(Data records)
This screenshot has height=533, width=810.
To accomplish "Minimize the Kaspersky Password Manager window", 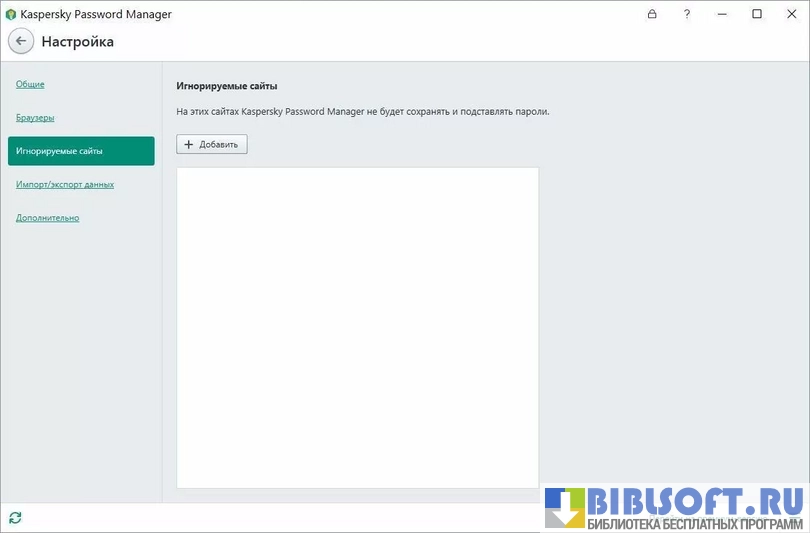I will click(x=722, y=14).
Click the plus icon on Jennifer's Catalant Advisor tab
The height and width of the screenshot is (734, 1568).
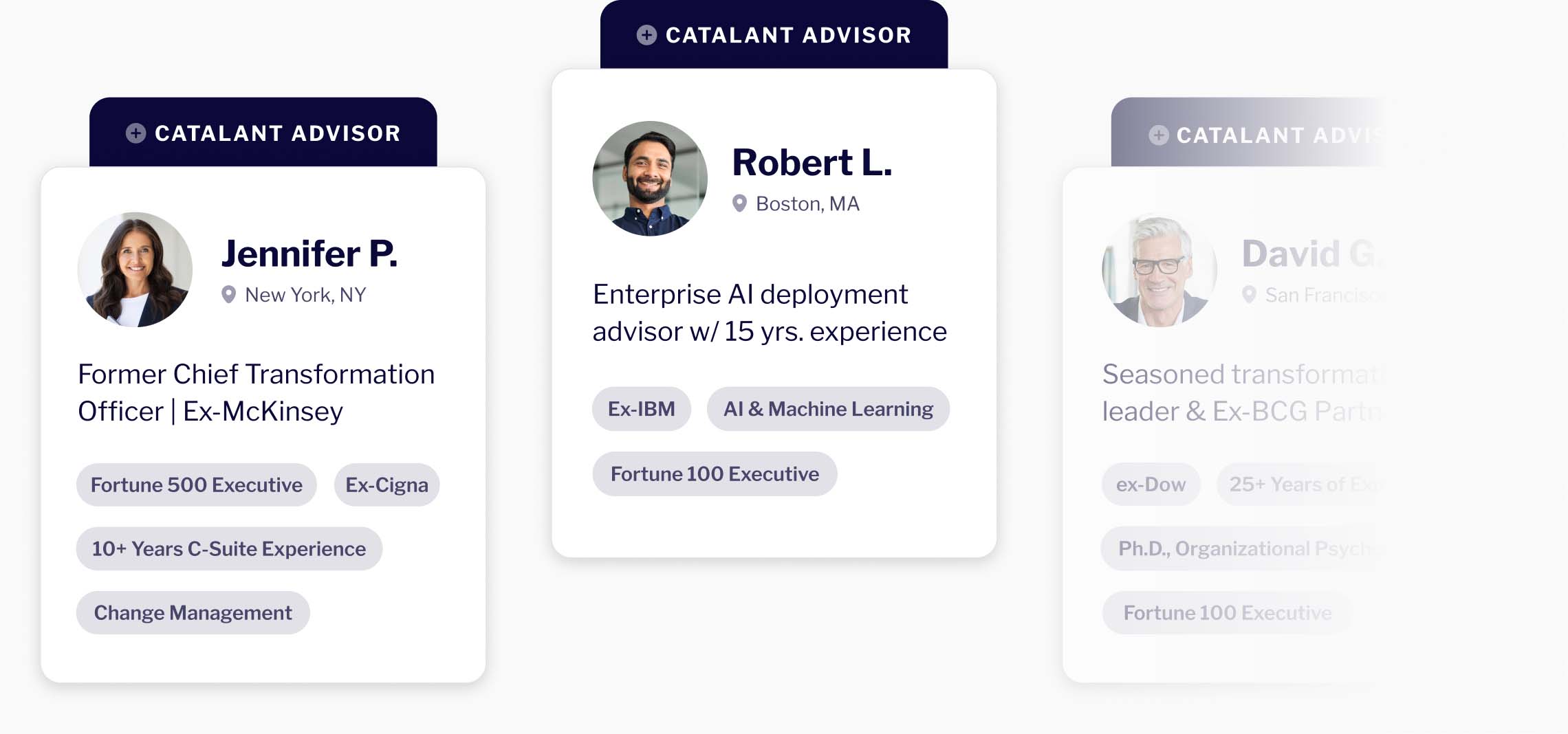coord(135,133)
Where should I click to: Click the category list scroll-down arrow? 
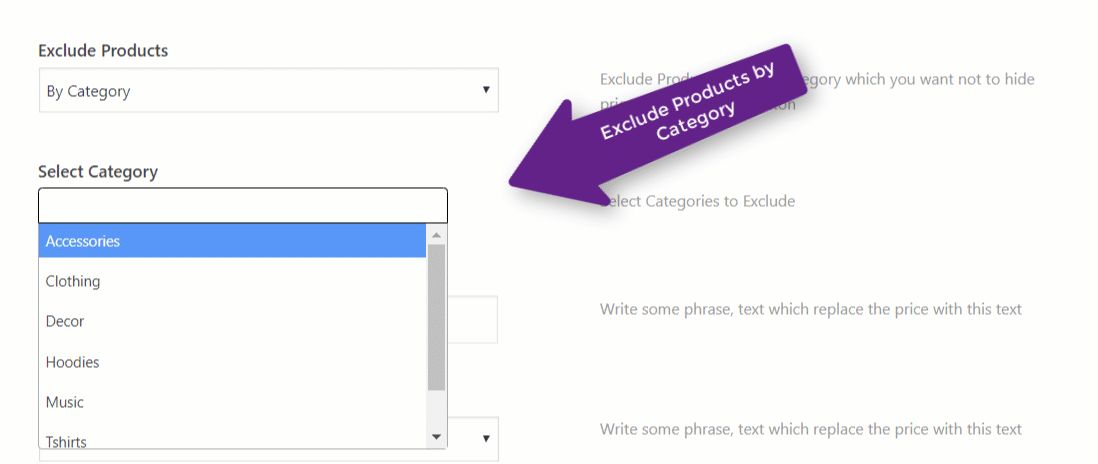(436, 438)
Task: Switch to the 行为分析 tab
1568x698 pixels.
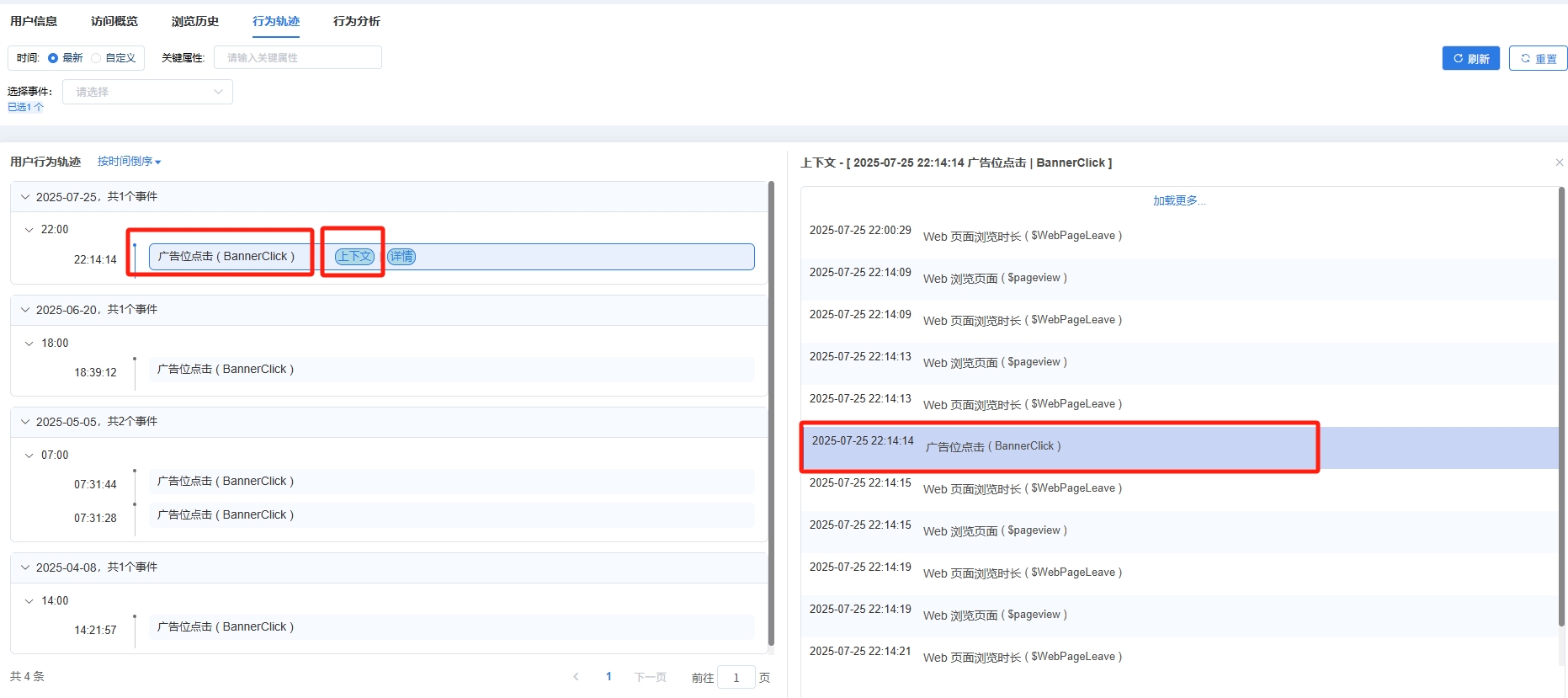Action: coord(356,21)
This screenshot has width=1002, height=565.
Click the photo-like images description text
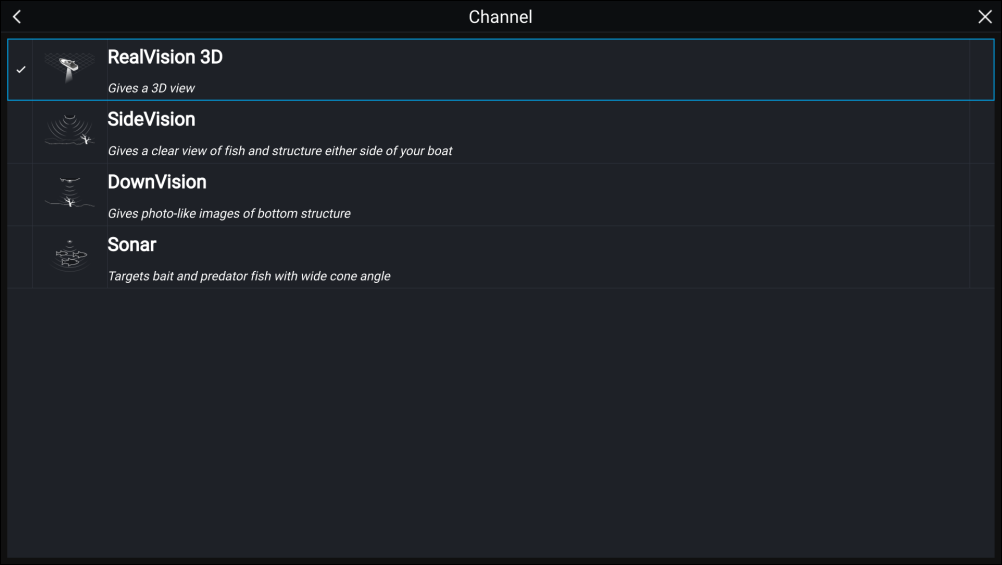(x=229, y=213)
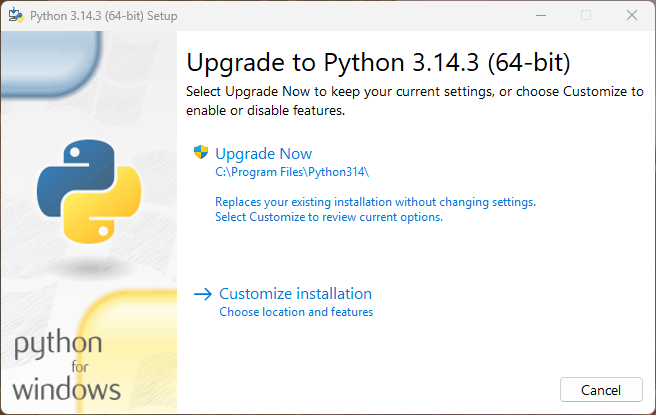
Task: Click the disabled maximize window button
Action: point(586,15)
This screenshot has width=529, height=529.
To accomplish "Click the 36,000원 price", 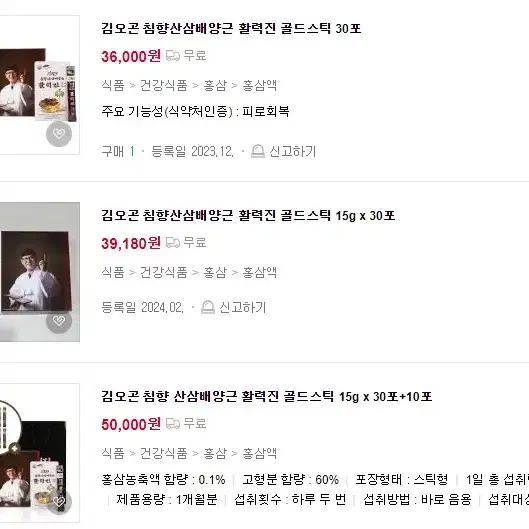I will point(131,56).
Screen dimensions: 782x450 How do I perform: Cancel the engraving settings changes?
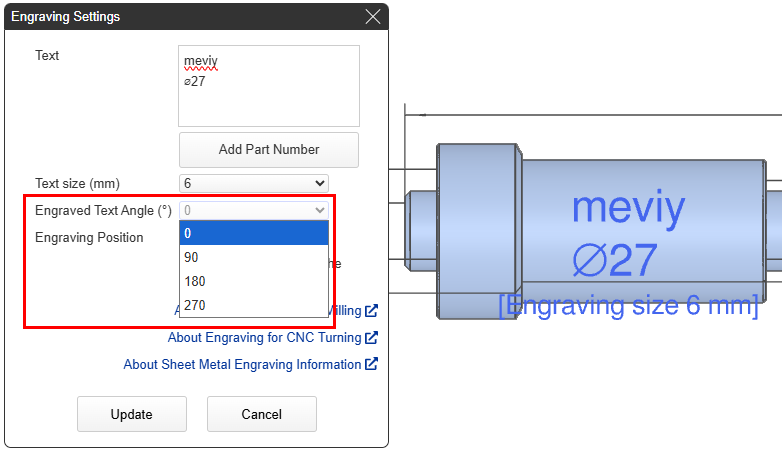(262, 414)
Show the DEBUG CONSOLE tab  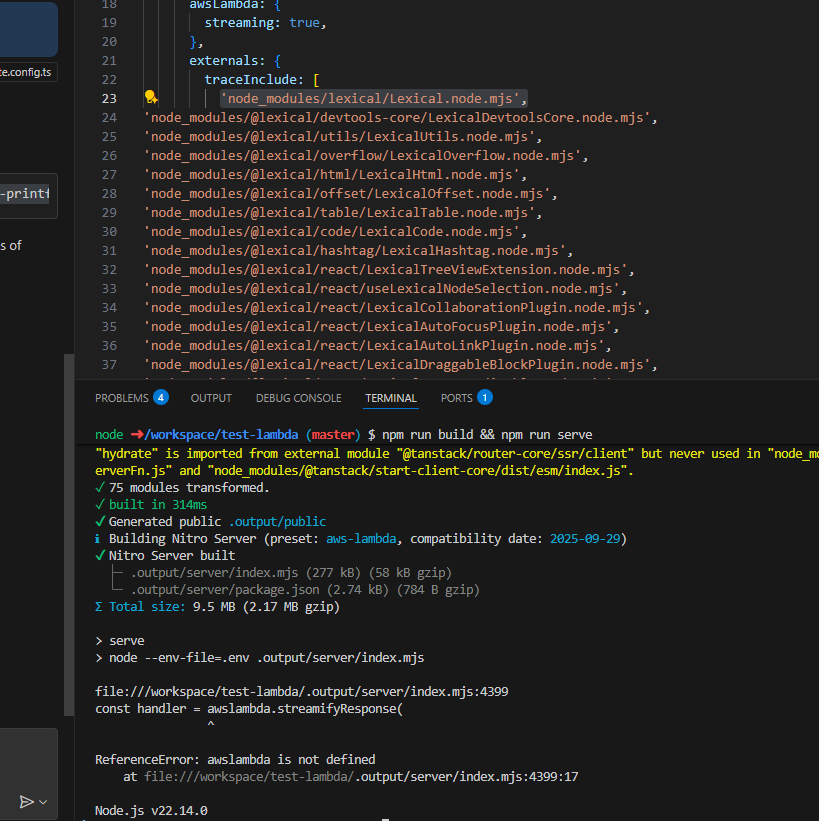click(298, 398)
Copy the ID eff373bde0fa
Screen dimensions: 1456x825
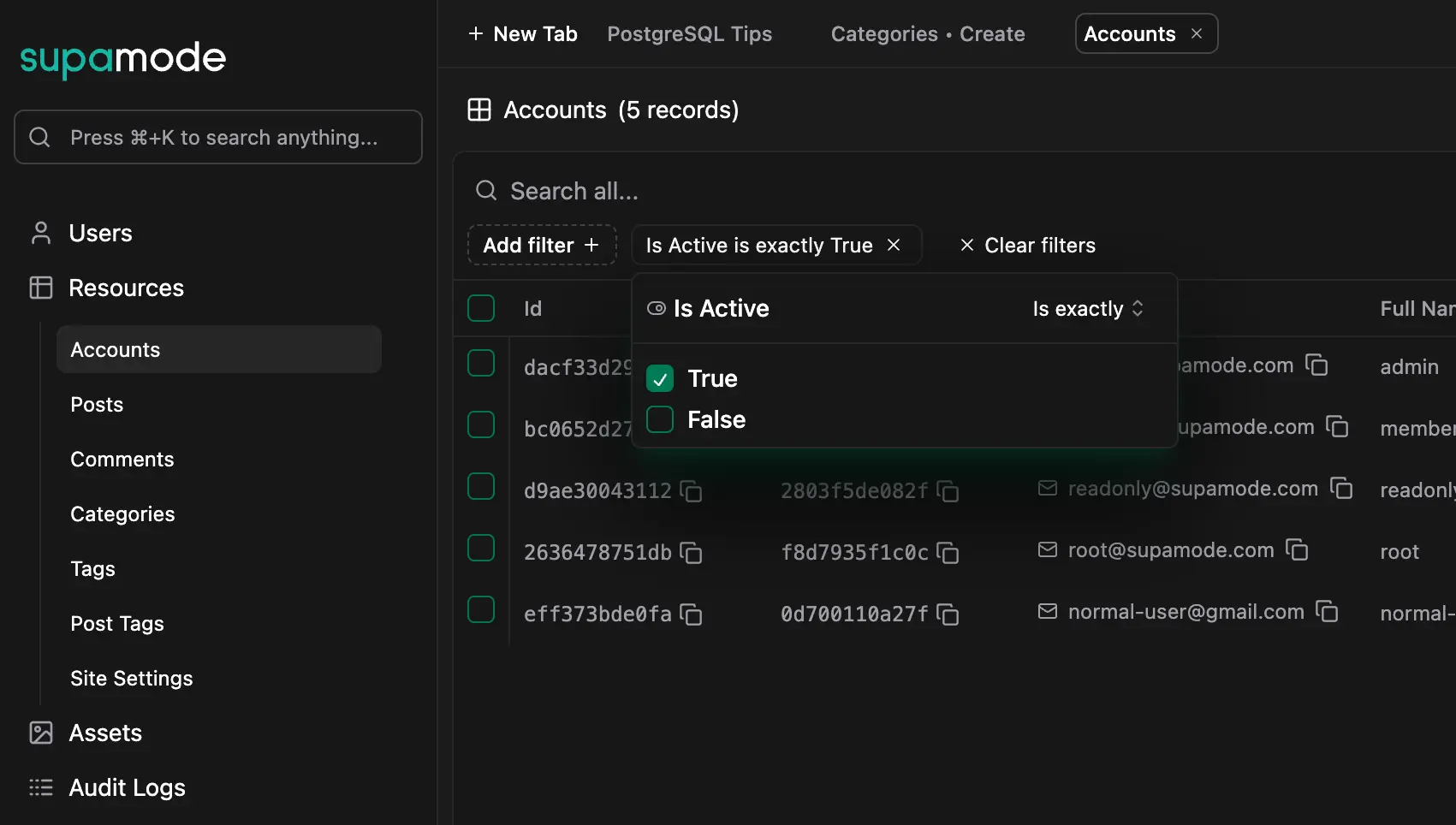[691, 614]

Exercise requirements - Above are the records. Copy every line in them holding "This".

Task response -
This screenshot has height=533, width=810.
This screenshot has width=1002, height=565.
This screenshot has width=529, height=529.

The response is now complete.